2016 Mazda MX5 Grand Tourer – Back to Basics in a way
As you may or may not know, I used to work for Mazda Design in their European R&D center. I joined the team from Mercedes-Benz at the start of 1991, just after Mazda had introduced the MX5 in Europe, Miata in the US. Of course I ended up owning one, a British Racing Green version with tan leather interior and 16″ wheels on GoodYear tires. I loved that car. The road holding was superb, the power to weight ratio was excellent, and I ended up driving it open top in Germany as much as I could, no matter if it was cold or there was a drizzle.
Since then a lot of time has passed, and a lot has changed. I certainly have, and also the MX5 has gone through a lot of iterations. When I saw the first images of this new MX5 I was a little disappointing, I have to admit. I saw some styling elements on there that I was not too keen on, saw some areas that I view as mistakes. I knew some of my former colleagues had been involved in it, so I wanted to be cautious to express any opinions.
I am glad I did.
In reality the new MX5 comes across much better than in any of the press photographs. It is really weird, but I have not had this experience in a long time. The areas that I marked out as quirky or as a mistake turn out to work quite reasonable in real life. I admit they took me a while to get used to, but they were actually quite nicely done.
My initial impression was that the front lights are too low, that the whole front end area could have been lifted up a bit more to not cause such a dramatic drop from the front fender down. That would carry the shoulder forward a bit longer and actually make the car seem a bit longer than this currently. It also in front view would create something a bit more positive, rather than this drooping shoulder impression it has now. Also the headlight, the eyes, are a very Asian shape, which I found unusual from how I remember all previous generations.
The top of the front fender where it start dropping down forward is too far back from the center of the front wheels, a mistake I have seen on other recent Mazda designs as well. The line from the side suddenly going up towards the trunk seemed odd at best, an afterthought, an idea by someone which others thought to just throw it on there as well since there was some empty space.
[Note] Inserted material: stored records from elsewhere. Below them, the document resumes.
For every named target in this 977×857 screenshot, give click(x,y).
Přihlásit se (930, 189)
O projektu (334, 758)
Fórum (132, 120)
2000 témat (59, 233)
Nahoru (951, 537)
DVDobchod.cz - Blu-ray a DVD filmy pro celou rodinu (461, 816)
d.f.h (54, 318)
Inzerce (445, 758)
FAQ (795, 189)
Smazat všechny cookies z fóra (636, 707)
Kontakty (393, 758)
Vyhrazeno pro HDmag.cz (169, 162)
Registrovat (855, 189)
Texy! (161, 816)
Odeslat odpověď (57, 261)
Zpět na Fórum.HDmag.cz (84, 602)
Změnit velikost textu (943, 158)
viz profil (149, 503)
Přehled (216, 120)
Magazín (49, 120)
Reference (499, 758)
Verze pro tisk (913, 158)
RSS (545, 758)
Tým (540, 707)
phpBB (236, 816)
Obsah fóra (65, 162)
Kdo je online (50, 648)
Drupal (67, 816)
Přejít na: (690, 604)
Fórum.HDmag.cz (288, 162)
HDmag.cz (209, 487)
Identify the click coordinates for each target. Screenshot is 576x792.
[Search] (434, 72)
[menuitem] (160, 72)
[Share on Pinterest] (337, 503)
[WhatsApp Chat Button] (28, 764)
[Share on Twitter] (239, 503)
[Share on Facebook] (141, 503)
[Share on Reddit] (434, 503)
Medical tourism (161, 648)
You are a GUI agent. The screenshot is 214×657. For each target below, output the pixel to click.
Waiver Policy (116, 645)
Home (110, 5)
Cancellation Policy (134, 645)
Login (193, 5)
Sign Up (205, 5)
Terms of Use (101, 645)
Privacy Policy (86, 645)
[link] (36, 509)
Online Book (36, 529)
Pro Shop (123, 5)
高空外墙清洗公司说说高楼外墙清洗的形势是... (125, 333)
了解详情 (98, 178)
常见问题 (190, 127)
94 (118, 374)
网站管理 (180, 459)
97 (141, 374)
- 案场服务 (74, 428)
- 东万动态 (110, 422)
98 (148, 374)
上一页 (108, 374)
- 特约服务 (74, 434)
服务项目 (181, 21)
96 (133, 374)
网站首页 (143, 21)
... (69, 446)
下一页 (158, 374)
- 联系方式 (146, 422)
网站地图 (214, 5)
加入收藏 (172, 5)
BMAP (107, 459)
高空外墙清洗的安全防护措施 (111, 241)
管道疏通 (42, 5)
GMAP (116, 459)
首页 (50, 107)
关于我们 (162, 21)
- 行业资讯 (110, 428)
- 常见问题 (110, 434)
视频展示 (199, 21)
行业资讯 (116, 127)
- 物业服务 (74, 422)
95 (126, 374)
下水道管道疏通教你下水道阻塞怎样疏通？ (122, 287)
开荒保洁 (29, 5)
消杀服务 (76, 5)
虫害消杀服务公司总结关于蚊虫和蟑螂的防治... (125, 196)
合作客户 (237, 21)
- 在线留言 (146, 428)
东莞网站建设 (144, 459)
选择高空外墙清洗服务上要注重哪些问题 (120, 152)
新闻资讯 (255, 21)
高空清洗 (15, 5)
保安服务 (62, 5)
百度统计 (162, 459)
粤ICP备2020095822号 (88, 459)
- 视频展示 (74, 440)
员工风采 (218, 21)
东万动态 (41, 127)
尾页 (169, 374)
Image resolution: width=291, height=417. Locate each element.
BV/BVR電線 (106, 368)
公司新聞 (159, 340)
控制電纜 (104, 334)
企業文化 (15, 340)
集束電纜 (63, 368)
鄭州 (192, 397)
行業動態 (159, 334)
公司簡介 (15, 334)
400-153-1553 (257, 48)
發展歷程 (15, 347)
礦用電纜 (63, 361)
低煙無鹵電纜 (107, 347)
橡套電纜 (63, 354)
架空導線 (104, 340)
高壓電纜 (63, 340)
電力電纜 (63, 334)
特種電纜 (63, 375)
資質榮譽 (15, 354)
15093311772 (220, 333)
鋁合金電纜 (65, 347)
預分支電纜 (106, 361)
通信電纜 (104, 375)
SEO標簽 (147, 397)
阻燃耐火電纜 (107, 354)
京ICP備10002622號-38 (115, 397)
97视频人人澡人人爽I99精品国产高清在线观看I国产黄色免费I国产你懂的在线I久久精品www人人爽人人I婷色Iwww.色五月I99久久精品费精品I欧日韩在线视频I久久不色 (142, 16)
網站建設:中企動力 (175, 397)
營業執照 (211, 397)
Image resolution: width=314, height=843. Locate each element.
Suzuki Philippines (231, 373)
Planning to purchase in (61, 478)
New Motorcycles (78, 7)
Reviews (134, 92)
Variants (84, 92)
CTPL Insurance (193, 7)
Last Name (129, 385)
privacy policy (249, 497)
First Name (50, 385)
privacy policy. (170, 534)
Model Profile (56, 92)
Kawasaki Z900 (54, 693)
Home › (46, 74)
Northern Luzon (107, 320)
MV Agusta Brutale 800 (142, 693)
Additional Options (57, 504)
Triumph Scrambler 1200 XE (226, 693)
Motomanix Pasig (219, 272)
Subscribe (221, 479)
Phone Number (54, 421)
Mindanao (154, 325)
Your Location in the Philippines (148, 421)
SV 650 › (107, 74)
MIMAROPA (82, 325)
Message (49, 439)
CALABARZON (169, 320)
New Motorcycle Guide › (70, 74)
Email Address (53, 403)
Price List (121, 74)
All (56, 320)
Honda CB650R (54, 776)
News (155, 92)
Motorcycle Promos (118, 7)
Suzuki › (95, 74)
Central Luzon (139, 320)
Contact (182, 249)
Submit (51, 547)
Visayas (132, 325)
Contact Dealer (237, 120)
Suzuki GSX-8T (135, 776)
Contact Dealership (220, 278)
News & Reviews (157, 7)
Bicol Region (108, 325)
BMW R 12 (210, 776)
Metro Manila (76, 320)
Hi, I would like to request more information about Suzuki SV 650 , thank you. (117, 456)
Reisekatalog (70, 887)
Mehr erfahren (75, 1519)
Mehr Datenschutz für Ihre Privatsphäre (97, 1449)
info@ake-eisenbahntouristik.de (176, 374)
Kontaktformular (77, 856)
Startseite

In reality though I really like the car. As you can see in the photographs, there are plenty of really nicely designed elements all around the car, and it definitely appears to be a higher segmented car than what it is. What I really was impressed with is the interior space. I was starting to get really botched in, almost claustrophobic in the last few generations of the car, and suddenly here I do no longer feel that way. I am not totally convinced of the Chevy-style dash design on this, since it is too reminiscent and seems to discard all of MX5 history, but it does work in this car and is responsible for creating the extra interior room.